John and Lisa Webster said...

Hi Sara. I found your blog via Beckie's blog. I am wondering where you found these simple steps for teaching your kids to read. As a teacher, I am pleased that you are taking steps to help your children read! That's fabulous! I wish more parents would do that. However, there is A LOT more to it. There are important phonemic awareness activities that build a strong basis for literacy even before letter names and sounds.

Brian said...

Perhaps Sarah's post seemed a bit simplistic. As you mentioned, I think many parents find this kind of instruction intimidating and never do anything purposeful to help their children learn to love reading. Sarah does, however, do much more than this for preschool activities. The main "phonemic awareness activies" (a new term for me) are the Explode the Code series of books that do a lot with rhyming, word splitting and other activities that seem to be what you're talking about.

Lance said...

I think Sarah's post was simply identifying some suggestions as a starting point, and we are all free to creatively use our own strategies.
The more we all intentionally incorporate the four channels of communicating - reading, writing, speaking, and listening - the better off our kids will be.
And Brian hit on the key, we want our kids to love reading (and learning) and probably the simplest way to accomplish that is to model it. Reading should be a way of life.
By the way, anyone come across any foreign language CDs or DVDs that you like for preschoolers?

Sarah said...

Please feel free to add any ideas of your own that have worked with your children.
Lance, yikes, I don't know of any good foreign language programs for preschoolers - haven't ventured into that area yet, but go to the cbd website and look under tools for homeschooling, foreign language, and preschool/kindergarten, and there will be something. They've got great stuff!

Molly Koop said...

Our favorite sources for beginning reading (besides just good 'ole read-aloud books) have been the Leap Frog Fridge Phonics set (also the Word Whammer). They use capital and lower case letters and teach phonics in all forms with a cute song. (Perhaps not so cute after about 100 times, but still.) We used this with our kids starting around 18 months.

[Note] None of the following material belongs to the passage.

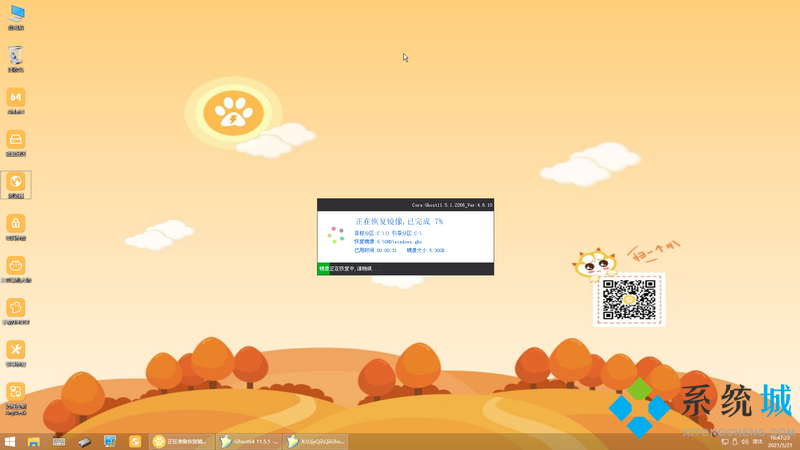
Task: Open the orange '64' desktop shortcut
Action: pyautogui.click(x=16, y=98)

Also, I highly recommend the "Ordinary Parent's Guide to Teaching Reading." At first glance it seems really lame as there are no pictures at all and everything is in black and white. I've found, though, that it's more distracting for my kids to have too much going on on a page while learning a new skill. As a classical guide, there is an emphasis on memorization.

Just as a final note, we used "Teach Your Child to Read in 100 Easy Lessons" for a while, but quickly became frustrated with the methods. We found that our kids were ready to learn basic reading skills before they were ready to write (this is obviously typical, especially for boys) and there was an immediate emphasis on writing in "100 Lessons". (There were some other things that I wasn't thrilled about with this system as well.) I do know people who have used this source successfully with their children though.